Private Synthetic Data Meets Ensemble Learning
This addresses the problem of distribution shift in synthetic data for machine learning practitioners, but it is incremental as it builds on existing ensemble and DP methods.
The paper tackled the performance drop when models trained on synthetic data are deployed on real data by introducing an ensemble strategy using multiple differentially private synthetic datasets, finding that it improves accuracy and calibration for GAN-based mechanisms but not for marginal- or workload-based ones.
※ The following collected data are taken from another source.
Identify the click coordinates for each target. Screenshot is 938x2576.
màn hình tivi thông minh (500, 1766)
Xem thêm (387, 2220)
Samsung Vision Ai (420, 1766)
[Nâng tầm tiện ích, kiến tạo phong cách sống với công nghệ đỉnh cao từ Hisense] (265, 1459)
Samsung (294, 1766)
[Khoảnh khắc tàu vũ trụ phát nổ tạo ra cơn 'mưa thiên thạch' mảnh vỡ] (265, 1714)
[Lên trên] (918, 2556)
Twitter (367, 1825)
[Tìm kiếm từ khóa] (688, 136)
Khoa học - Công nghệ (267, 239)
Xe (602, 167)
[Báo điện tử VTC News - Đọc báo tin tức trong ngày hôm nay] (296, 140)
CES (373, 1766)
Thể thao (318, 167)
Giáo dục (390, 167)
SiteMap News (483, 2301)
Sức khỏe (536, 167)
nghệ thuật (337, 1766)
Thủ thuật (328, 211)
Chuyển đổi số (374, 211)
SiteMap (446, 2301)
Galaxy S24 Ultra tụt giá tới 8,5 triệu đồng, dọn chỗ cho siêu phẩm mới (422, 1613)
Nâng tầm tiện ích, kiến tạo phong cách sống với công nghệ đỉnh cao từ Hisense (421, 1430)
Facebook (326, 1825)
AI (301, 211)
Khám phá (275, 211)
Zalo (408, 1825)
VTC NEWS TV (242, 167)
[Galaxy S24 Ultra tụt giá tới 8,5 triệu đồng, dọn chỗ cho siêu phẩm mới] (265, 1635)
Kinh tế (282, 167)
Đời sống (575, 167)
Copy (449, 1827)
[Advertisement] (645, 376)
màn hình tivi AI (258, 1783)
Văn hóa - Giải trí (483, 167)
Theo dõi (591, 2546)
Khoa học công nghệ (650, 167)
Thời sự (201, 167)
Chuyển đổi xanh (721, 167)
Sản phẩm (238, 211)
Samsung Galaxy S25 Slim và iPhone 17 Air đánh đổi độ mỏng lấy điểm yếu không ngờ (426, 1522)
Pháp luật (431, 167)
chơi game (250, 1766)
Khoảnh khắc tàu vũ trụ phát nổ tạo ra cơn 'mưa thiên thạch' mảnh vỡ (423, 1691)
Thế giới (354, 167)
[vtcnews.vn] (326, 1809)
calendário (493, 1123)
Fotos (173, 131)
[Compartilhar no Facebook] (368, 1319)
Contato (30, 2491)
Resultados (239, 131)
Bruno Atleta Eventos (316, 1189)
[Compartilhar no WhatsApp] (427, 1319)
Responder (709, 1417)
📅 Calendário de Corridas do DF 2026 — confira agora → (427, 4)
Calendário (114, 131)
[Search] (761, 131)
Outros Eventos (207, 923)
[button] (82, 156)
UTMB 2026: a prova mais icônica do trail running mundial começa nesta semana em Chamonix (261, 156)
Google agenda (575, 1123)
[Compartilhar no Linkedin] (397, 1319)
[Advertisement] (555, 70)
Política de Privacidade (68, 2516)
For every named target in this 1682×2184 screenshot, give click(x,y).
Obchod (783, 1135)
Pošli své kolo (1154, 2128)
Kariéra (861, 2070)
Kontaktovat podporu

When machine learning models are trained on synthetic data and then deployed on real data, there is often a performance drop due to the distribution shift between synthetic and real data. In this paper, we introduce a new ensemble strategy for training downstream models, with the goal of enhancing their performance when used on real data. We generate multiple synthetic datasets by applying a differential privacy (DP) mechanism several times in parallel and then ensemble the downstream models trained on these datasets. While each synthetic dataset might deviate more from the real data distribution, they collectively increase sample diversity. This may enhance the robustness of downstream models against distribution shifts. Our extensive experiments reveal that while ensembling does not enhance downstream performance (compared with training a single model) for models trained on synthetic data generated by marginal-based or workload-based DP mechanisms, our proposed ensemble strategy does improve the performance for models trained using GAN-based DP mechanisms in terms of both accuracy and calibration of downstream models.